Darwin himself engaged with Lamarck's ideas. In his early notebooks from the late 1830s, Darwin considered whether acquired characteristics might be inherited before ultimately developing natural selection as his central mechanism. Lamarck's emphasis on gradual modification and adaptation to local environments also left a mark on Darwin's thinking, even though the two theories differ fundamentally in how change occurs. Where Lamarck saw organisms actively striving to adapt, Darwin proposed that variation arises independently of an organism's needs, and the environment then selects which variants survive and reproduce.

Legacy and Continued Relevance

After Darwin's theory gained wide acceptance in the second half of the 19th century, Lamarck's specific mechanisms were largely set aside.

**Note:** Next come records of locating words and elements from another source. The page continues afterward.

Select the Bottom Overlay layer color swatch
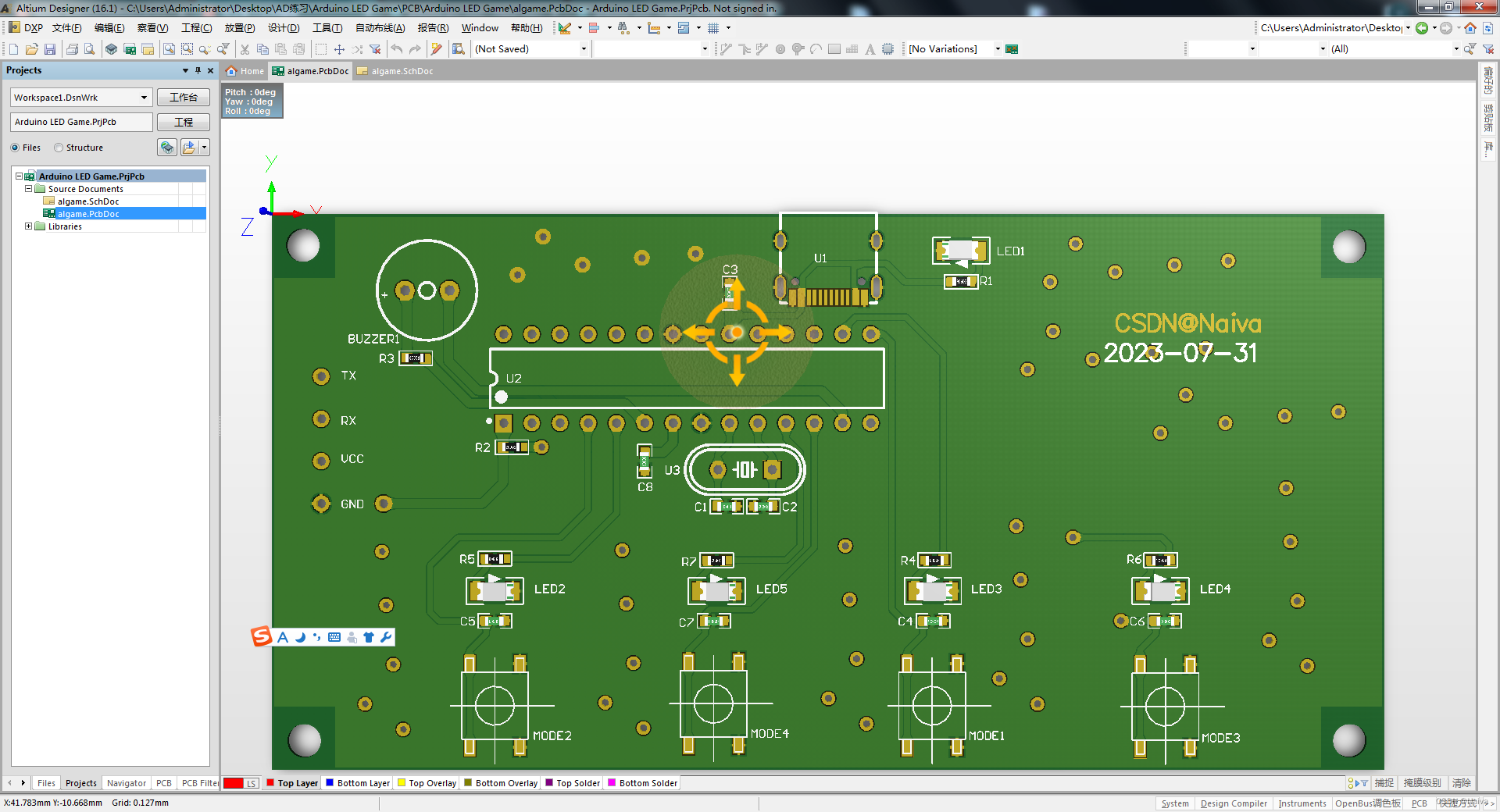Image resolution: width=1500 pixels, height=812 pixels. pyautogui.click(x=467, y=783)
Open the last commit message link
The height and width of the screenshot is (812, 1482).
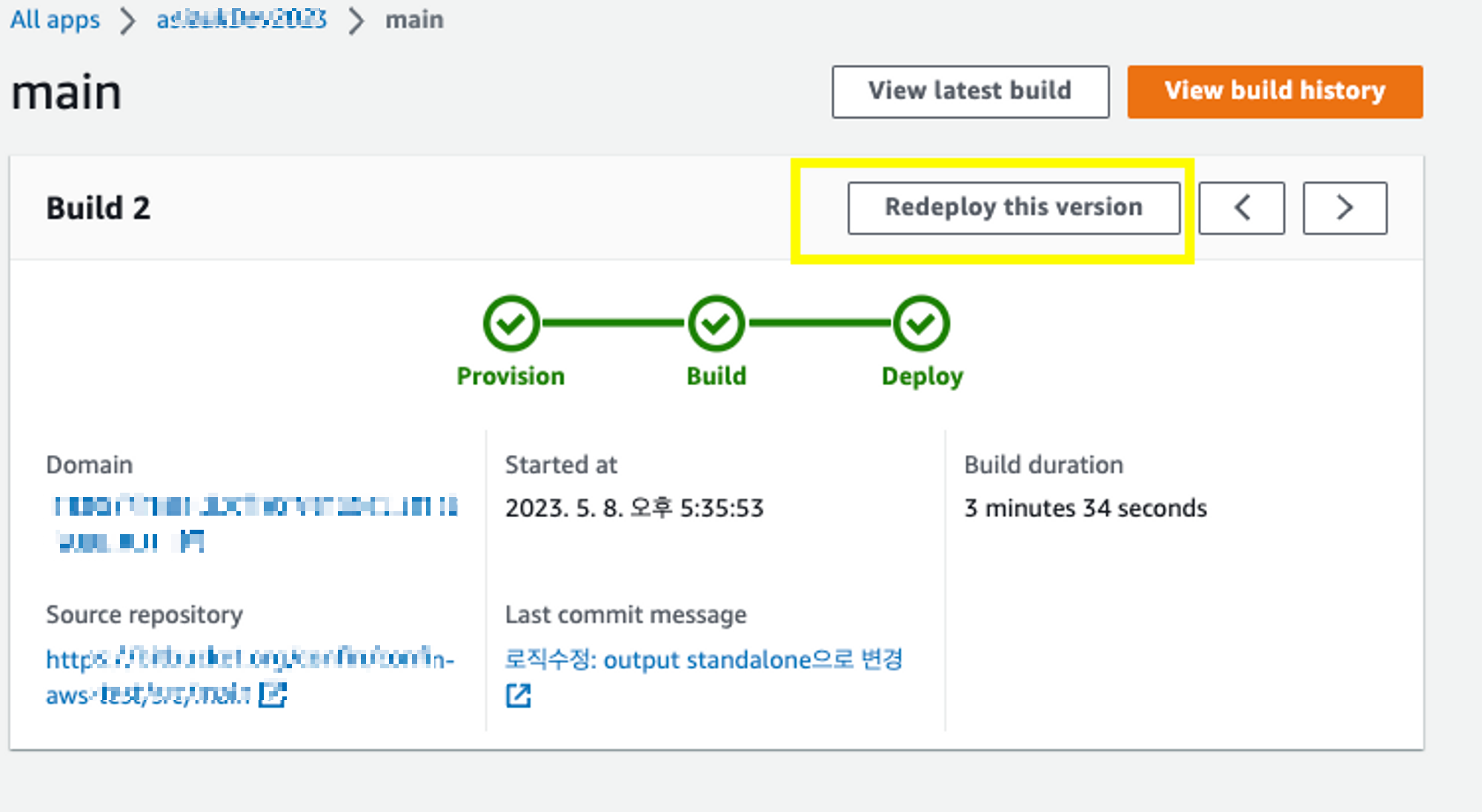(x=703, y=659)
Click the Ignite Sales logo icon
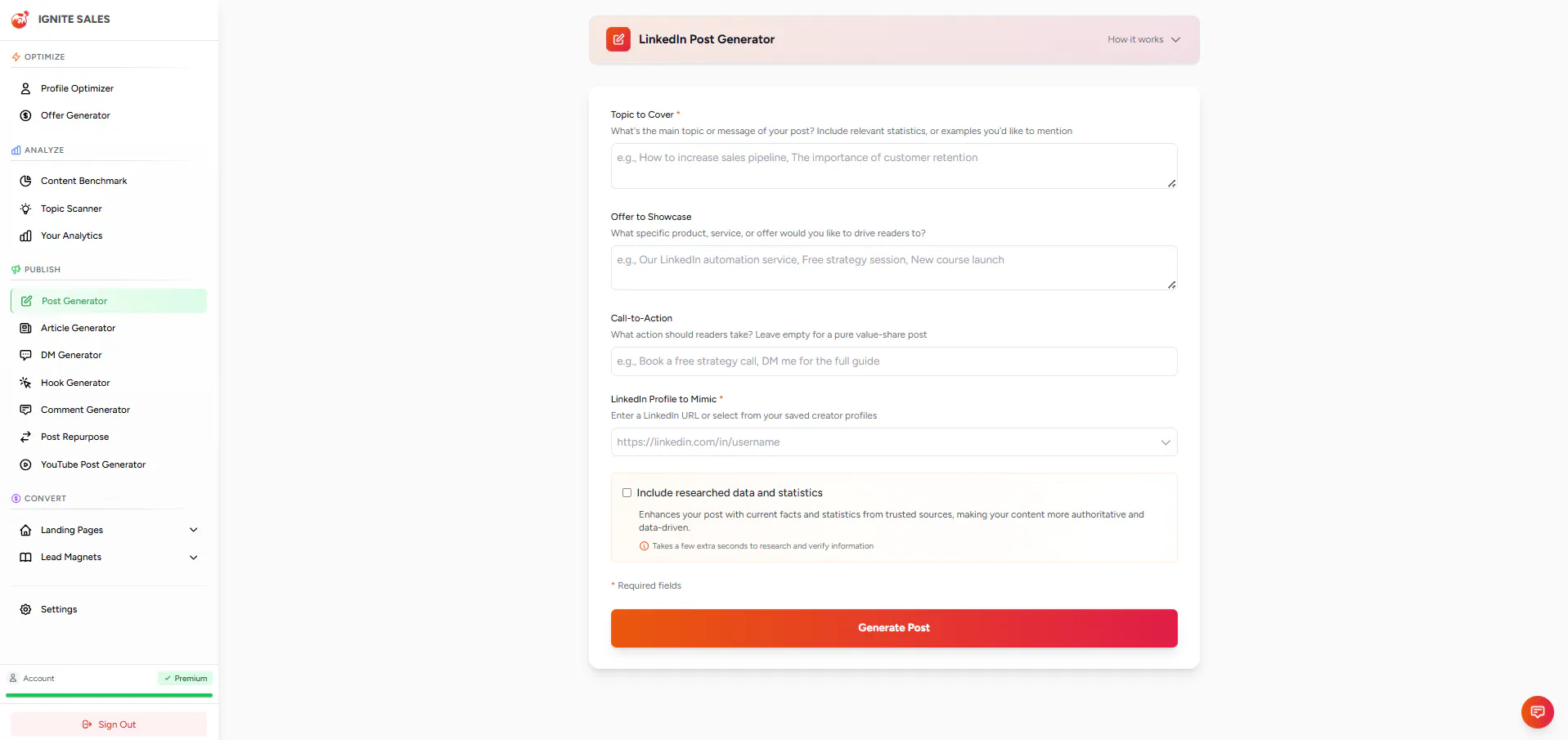1568x740 pixels. pos(20,19)
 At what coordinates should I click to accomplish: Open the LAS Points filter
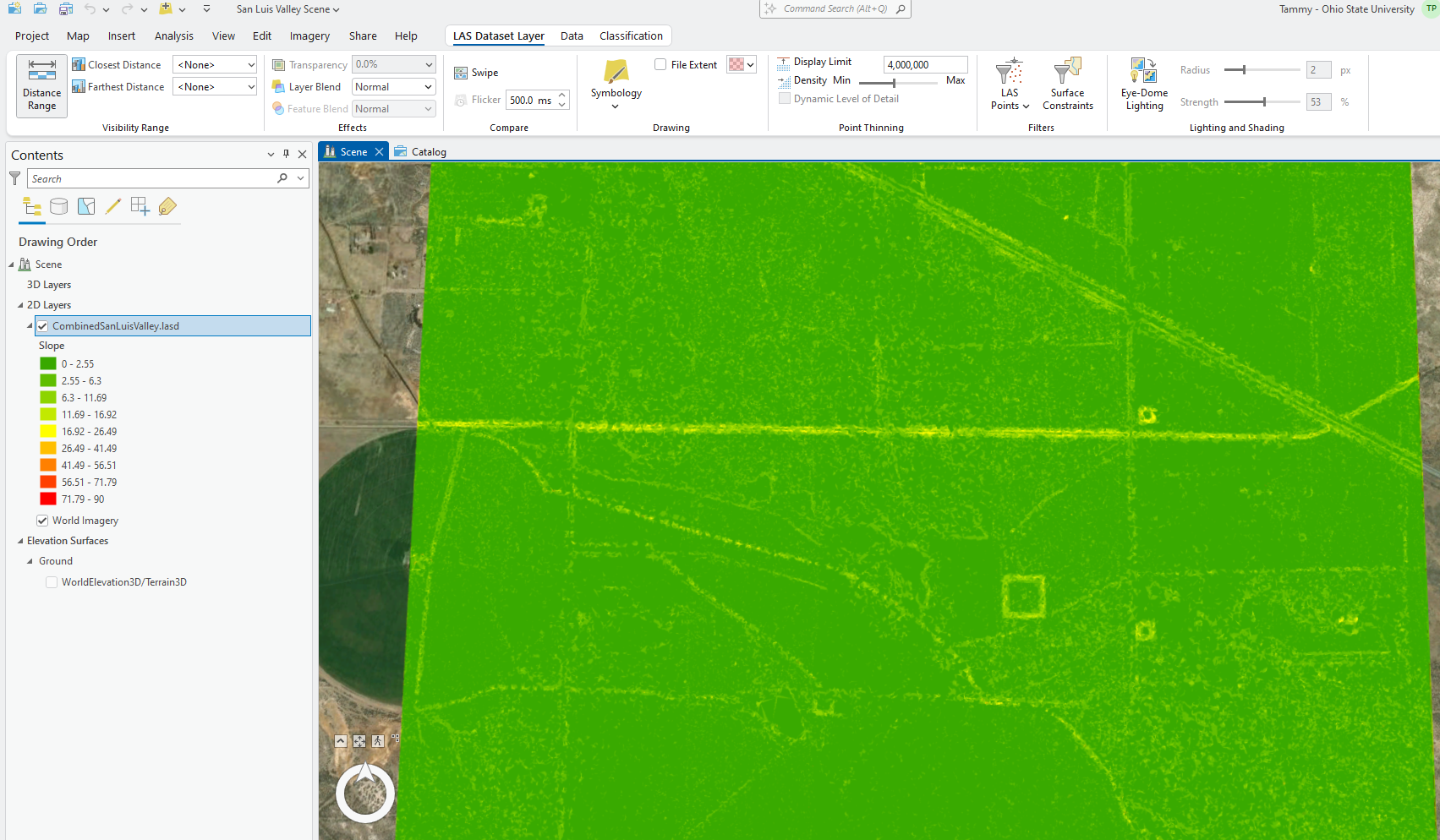tap(1009, 85)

The inheritance of acquired characteristics found no support in the emerging science of genetics.

Still, Lamarckian ideas didn't disappear entirely:

  • In the late 19th and early 20th centuries, a movement called neo-Lamarckism attempted to revive the inheritance of acquired characteristics as a supplement to natural selection. These efforts faded as Mendelian genetics and the modern evolutionary synthesis solidified in the 1930s and 1940s.
  • More recently, the field of epigenetics has renewed interest in some Lamarckian-sounding ideas. Epigenetic research shows that environmental factors can influence gene expression (which genes are turned on or off) in ways that sometimes pass to offspring. This is not the same as what Lamarck proposed; it doesn't involve organisms willing their bodies to change. But it does reveal that the relationship between environment and heritable traits is more nuanced than a strict gene-only view would suggest.

Lamarck's lasting contribution isn't his mechanism. It's that he took the radical step of proposing that life evolves at all, and in doing so, he helped make evolutionary thinking scientifically thinkable.